TASK OBJECTIVE: Would you output the entries below only from the line containing "The width and height of the screenshot is (1120, 1088)." through the line containing "Task: Click Vivien", exactly as they stand and with both ends included?

========================================================================

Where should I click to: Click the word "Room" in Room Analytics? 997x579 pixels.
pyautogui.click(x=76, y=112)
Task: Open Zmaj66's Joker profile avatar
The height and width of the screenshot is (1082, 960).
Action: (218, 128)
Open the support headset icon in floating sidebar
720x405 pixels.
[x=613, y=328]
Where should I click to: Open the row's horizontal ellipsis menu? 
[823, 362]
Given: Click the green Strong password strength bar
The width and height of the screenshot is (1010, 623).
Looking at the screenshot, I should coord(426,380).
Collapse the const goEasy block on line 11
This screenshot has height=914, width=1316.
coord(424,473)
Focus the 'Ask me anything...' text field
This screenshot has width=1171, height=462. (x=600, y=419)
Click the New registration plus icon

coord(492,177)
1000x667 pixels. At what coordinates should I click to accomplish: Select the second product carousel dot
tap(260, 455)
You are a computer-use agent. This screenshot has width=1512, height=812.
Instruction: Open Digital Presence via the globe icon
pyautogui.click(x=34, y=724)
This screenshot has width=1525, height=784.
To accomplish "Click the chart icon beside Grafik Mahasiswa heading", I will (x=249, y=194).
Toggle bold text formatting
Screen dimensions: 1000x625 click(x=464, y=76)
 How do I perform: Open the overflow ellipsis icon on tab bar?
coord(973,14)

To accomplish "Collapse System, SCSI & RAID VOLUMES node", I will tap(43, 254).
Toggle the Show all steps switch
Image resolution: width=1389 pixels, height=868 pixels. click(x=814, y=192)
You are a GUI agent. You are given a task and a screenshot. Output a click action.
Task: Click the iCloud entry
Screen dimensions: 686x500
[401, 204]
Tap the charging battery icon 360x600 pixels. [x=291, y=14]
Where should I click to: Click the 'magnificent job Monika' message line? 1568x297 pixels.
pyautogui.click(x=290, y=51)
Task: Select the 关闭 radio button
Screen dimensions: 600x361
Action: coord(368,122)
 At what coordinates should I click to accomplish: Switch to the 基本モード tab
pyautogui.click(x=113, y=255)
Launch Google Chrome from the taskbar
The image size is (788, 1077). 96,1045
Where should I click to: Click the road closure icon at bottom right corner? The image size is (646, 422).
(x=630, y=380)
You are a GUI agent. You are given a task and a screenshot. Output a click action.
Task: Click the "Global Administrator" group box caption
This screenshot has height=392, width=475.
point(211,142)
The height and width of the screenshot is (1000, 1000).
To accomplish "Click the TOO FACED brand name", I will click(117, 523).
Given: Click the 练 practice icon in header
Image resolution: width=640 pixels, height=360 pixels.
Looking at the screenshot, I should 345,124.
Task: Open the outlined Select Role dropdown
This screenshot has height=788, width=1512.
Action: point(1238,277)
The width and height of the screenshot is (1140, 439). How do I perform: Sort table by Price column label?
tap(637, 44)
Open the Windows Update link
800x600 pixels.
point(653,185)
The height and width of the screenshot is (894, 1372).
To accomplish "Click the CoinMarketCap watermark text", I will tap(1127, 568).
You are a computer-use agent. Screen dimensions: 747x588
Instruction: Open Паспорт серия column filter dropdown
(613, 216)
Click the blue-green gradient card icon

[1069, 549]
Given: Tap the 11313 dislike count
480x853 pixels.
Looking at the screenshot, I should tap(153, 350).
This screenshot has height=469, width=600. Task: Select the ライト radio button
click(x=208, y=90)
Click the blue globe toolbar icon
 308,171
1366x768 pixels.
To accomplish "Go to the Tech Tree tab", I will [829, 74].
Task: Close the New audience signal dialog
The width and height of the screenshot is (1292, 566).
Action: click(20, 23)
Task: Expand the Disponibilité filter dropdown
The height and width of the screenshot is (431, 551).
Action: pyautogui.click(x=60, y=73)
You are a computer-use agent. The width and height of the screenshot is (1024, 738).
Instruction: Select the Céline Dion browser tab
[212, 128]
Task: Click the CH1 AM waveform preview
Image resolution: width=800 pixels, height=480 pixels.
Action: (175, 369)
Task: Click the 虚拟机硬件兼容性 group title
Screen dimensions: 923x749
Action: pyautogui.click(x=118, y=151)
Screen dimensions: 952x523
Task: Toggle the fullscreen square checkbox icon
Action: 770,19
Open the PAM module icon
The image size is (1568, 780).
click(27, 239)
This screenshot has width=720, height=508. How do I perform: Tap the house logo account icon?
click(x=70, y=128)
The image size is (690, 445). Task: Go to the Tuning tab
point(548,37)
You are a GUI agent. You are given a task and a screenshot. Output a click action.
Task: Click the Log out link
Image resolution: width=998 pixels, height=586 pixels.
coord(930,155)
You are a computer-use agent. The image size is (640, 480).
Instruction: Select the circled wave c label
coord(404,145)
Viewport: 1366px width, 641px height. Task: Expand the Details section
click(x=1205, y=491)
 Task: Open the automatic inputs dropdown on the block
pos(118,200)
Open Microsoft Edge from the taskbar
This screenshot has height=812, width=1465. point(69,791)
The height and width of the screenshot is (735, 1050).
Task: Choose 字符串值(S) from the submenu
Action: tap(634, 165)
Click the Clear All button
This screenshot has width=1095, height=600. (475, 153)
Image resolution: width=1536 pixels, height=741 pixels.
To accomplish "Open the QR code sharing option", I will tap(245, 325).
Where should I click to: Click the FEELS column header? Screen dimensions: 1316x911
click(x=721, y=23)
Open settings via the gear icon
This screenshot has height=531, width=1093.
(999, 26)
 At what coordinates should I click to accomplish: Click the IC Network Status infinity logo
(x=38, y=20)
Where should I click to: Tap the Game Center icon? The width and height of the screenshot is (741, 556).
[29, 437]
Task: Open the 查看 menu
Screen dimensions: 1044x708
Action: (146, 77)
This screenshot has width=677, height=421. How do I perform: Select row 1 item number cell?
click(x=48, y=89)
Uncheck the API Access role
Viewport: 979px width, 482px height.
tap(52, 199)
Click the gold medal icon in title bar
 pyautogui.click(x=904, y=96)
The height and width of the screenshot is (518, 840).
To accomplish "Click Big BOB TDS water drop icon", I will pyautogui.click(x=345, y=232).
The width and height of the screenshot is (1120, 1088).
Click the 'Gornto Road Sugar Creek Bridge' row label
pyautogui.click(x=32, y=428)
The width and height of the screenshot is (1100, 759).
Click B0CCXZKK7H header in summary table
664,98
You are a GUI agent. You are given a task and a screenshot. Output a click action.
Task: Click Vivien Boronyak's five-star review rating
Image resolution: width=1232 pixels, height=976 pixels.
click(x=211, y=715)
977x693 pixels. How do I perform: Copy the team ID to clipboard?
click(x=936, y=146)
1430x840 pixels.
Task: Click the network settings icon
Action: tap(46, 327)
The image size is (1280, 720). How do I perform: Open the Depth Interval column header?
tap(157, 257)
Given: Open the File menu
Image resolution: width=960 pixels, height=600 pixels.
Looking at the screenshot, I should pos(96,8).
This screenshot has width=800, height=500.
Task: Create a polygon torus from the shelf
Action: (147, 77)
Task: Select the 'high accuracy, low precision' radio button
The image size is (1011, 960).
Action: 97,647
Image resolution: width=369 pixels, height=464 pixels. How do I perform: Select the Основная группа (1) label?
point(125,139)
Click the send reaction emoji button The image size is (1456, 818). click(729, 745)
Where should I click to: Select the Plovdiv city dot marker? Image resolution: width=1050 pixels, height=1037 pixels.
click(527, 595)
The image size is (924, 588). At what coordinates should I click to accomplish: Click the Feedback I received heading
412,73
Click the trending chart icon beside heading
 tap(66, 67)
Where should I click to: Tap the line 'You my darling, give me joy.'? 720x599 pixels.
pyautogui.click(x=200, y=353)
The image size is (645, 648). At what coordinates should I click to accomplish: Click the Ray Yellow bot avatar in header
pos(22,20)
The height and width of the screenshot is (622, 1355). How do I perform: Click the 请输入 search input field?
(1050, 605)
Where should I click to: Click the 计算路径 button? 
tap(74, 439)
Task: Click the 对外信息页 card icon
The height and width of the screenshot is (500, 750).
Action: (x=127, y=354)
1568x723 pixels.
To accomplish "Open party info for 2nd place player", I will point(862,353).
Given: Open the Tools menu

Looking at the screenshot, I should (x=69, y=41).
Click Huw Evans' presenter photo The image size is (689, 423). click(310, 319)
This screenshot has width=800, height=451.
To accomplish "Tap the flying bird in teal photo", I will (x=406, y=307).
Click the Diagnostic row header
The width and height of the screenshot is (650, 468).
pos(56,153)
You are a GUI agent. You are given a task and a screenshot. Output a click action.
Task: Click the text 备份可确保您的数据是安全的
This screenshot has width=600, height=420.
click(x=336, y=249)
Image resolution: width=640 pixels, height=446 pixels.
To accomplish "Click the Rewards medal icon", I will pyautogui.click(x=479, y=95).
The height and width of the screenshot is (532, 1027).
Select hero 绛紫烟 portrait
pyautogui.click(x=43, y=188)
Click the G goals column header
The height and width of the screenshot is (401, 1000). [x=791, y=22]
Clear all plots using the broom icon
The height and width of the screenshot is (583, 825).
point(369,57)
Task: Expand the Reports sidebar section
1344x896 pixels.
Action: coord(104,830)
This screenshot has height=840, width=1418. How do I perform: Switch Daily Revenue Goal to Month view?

========================================================================

REPLY TO THE EXERCISE:
The width and height of the screenshot is (1120, 1088).
Click the 'Gornto Road Sugar Creek Bridge' row label
pyautogui.click(x=32, y=428)
The width and height of the screenshot is (1100, 759).
Click B0CCXZKK7H header in summary table
664,98
You are a GUI agent. You are given a task and a screenshot. Output a click action.
Task: Click Vivien Boronyak's five-star review rating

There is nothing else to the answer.